> [TASKS]
(a) In the article on displaced Azerbaijanis returning home, where did Sharifova's family first live after being repatriated to Azerbaijan?
(b) From the article on displaced Azerbaijanis returning home, set down the passage starting with "Separatist authorities retained" and going on through "Sharifova — to return.", word for word.

> [SELECTED TEXT]
--- --- ---
For Azerbaijanis displaced by war, a chance to finally go home
BAKU — As a young woman in 1993, Azerbaijani Ramziya Sharifova waded across a river into Iran with her family to escape Armenian forces capturing her village, then watched as they burned it to the ground.
Nearly 30 years later, she’s finally planning to go home.
The 47-year-old librarian is one of the 750,000 Azerbaijanis who fled the Nagorno-Karabakh region in southwestern Azerbaijan and several surrounding districts in the early 1990s.
As the Soviet Union collapsed, ethnic Armenian separatists declared independence for Karabakh and seized control of the region in a brutal war that left tens of thousands dead and forced hundreds of thousands from their homes.
Largely dormant for decades, the conflict re-erupted last September.
Over six weeks of heavy fighting, Azerbaijan’s forces reclaimed much of the territory the country had lost in the 1990s, including seven districts around Karabakh.
Separatist authorities retained control of most of Karabakh itself, but a Russian-brokered peace deal agreed to allow people long displaced from their homes — like Sharifova — to return.
“I can’t describe the feelings that overwhelmed me when it was announced” that her home region of Zangilan had been retaken, Sharifova told AFP.
“I burst into tears… tears of joy for the liberation of our lands, but also of sadness for our soldiers who died.”
After fleeing to Iran in October 1993, Sharifova’s family of eight was repatriated a few days later to Azerbaijan.
They first lived in a freight train wagon, then for a decade in two small rooms of an abandoned administrative building that the government allocated for displaced people in the capital Baku.
--- --- ---
> [SUPPLIED ENTRIES]
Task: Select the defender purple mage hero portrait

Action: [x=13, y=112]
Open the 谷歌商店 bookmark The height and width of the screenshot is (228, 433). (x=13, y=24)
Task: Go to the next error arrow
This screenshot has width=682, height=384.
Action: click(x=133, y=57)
--- --- ---
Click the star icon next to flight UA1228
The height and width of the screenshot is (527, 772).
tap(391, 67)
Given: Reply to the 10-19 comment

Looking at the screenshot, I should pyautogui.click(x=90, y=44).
--- --- ---
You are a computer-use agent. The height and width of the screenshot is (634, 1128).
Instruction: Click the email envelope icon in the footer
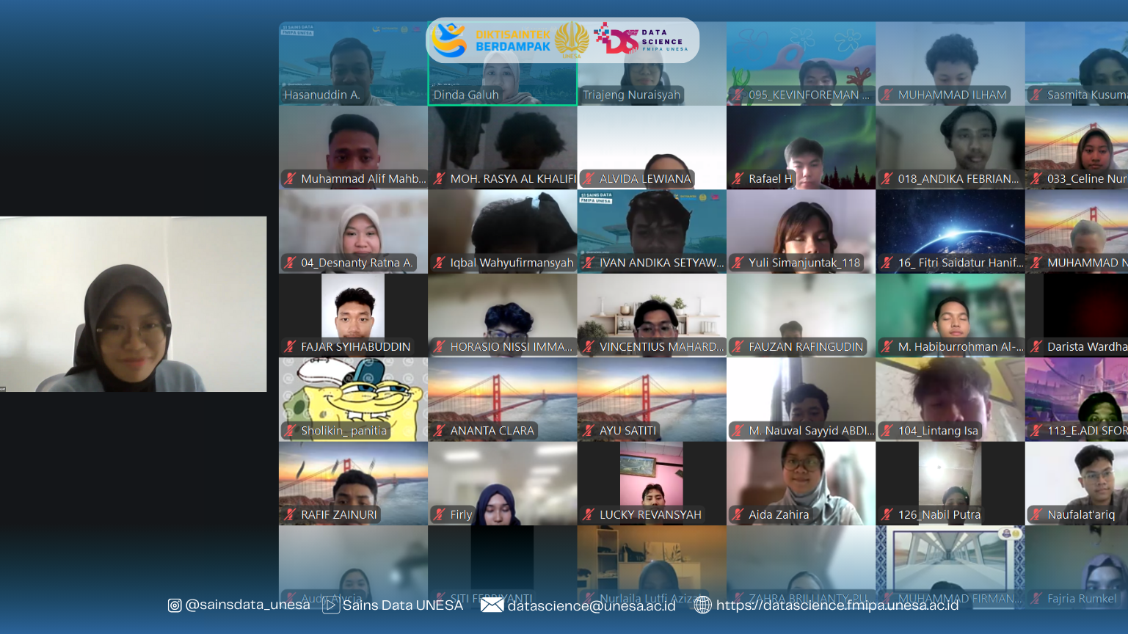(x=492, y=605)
--- --- ---
> [WRITTEN ANSWERS]
(a) They first lived in a freight train wagon.

(b)
Separatist authorities retained control of most of Karabakh itself, but a Russian-brokered peace deal agreed to allow people long displaced from their homes — like Sharifova — to return.